> the C std lib is the weakest part of the C language and it should only be used as a fallback.
I've been musing for a while now: what would it look like if we were to discard the C library and design a new one, leaving the language itself intact?
Amending the syntax is fun but rapidly becomes a slippery slope; soon enough you find yourself designing a new successor language, as has been done many times before. Simply scrapping the mostly-unhelpful C stdlib and inventing new, modern abstractions for allocation, IO, text, threading, etc seems like a more tractable problem.
It has the same fundamental problem, though: you have to rewrite most existing code, which hinders adoption. In this case, it might actually hinder it more than also improving the language itself, since people would be more willing to take that leap if there are more benefits to be had from it.

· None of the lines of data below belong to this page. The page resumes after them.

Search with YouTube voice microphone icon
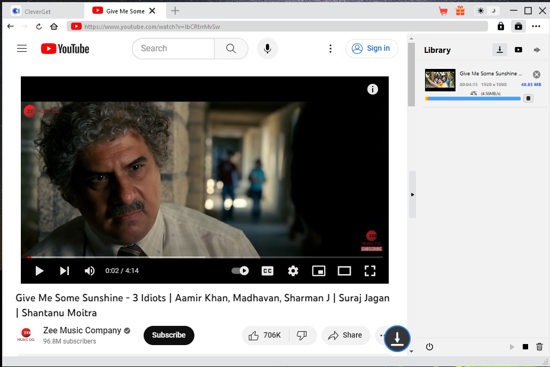This screenshot has height=367, width=550. click(x=267, y=49)
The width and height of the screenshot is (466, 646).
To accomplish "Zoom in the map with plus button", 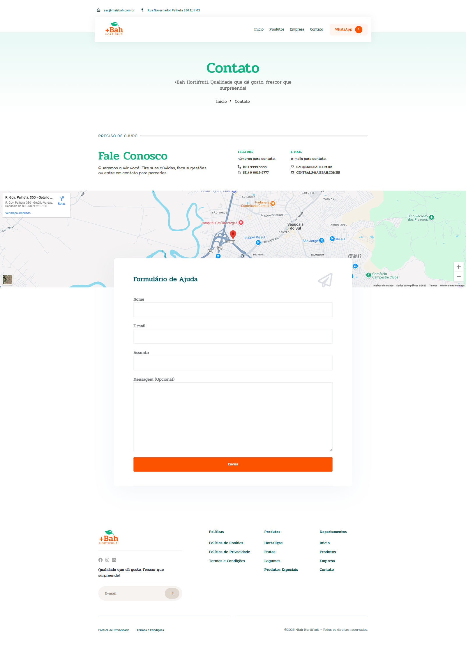I will [x=458, y=267].
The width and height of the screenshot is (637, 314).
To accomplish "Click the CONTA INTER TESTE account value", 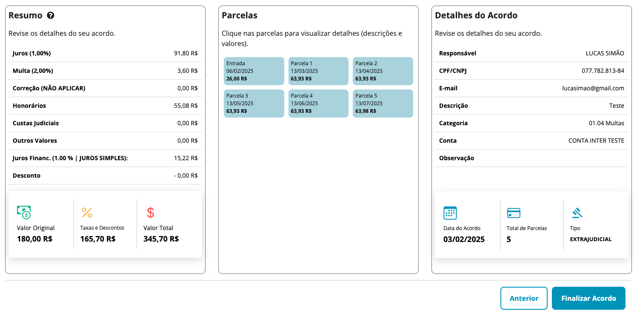I will click(x=596, y=141).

Those are just examples. The tricky part is figuring out the different ownership use cases you want to solve. Because C gives you so much freedom and very little in the standard library, you end up with a lot of variations. You might use reference-counted strings, owned buffers, or string slices, etc. You might want certain types to be distinguished at compile-time and other types to be distinguished at run-time.

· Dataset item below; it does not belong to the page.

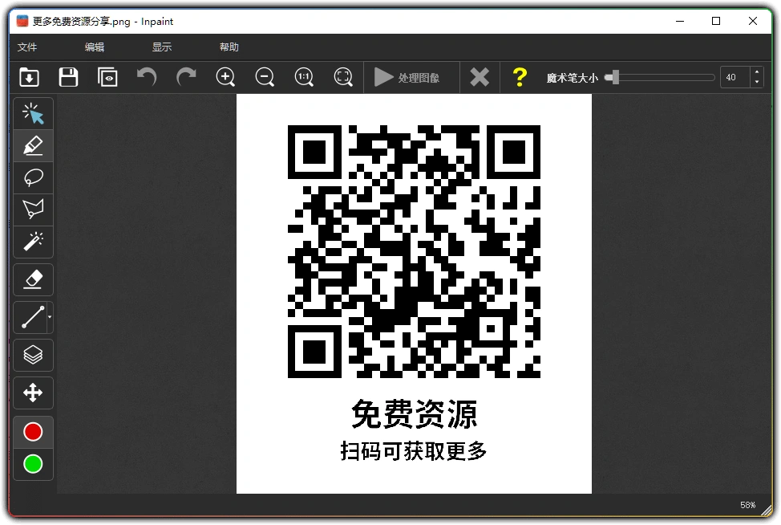This screenshot has width=781, height=525.
Task: Select the Polygon lasso tool
Action: [33, 210]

The history of changes to this file is interesting as well. This is a relatively nice general-purpose string type—you can easily append to it or truncate it.
It sounds like you’re rephrasing part of my comment back to me, or maybe I’m misinterpreting what you’re saying.
If you’re not convinced of the practicality, it sounds like you are simply not convinced of the practicality of doing string processing in C at all, which is a fair view point. String processing in C is somewhat a minefield. Libraries like Git’s strbuf are very effective relative to other solutions in C, but lack safety relative to other languages.
No, I simply am using a different approach, still in C, where strings are simple char*, null-terminated, nothing hidden with magic fields above the base address of the string.
The trick is to pass an allocator (or container) to string handling functions.
If/when I want to get rid of all the garbage I reset the container/allocator.
The old MacOS (pre-X) did just that. Strings were all "Pascal strings", ie. with the first byte containing the length of the actual string.
Building blocks for memory were also very different from stdlib, notably the use of Handles, which were pointers of pointers, so that the OS could move a block of data around to defragment the heap behind your back without breaking the memory addressing.
Pascal strings are also kind of bad though. All sub-string operations need allocation, or have to be defined with intermediate results which aren't "really" strings, so in that sense it's not an improvement on Zero-terminated strings. Equality tests are cheaper which is nice, since strings of different lengths compare unequal immediately, but most things aren't really improved.
C++ string_view is closer to the Right Thing™ - a slice, but C++ doesn't (yet) define anywhere what the encoding is, so... that's not what it could be. Rust's str is a slice and it's defined as UTF-8 encoded.
D's strings were defined to be UTF-8 back in 2000. wstring is UTF-16, and dstring is UTF-32.
Back then it wasn't clear which encoding method would turn out to be dominant, so we did all three. (Java was built on UTF-16.)
As it eventually became clear, UTF-8 is da winnah, and the other formats are sideshows. Windows, which uses UTF-16, is handled by converting UTF-8 to -16 just before calling a Windows function, and converting anything coming back to UTF-8.
D doesn't distinguish between a string and a string view.
Sure, but that's not the string_view's problem, you can't just make string_views, the string you want to borrow a view into needs to exist first.
Imagine you go to a library and insist on borrowing "My Cousin Rachel", but they don't have it. "Oh I don't care whether you have the book, I just want to borrow it" is clearly nonsense. If they don't have it, you can't borrow it.
> D doesn't distinguish between a string and a string view.
In C++ std::string owns the buffer and std::string_view borrows it. If there is no difference between the two in D, then how is this difference bridged?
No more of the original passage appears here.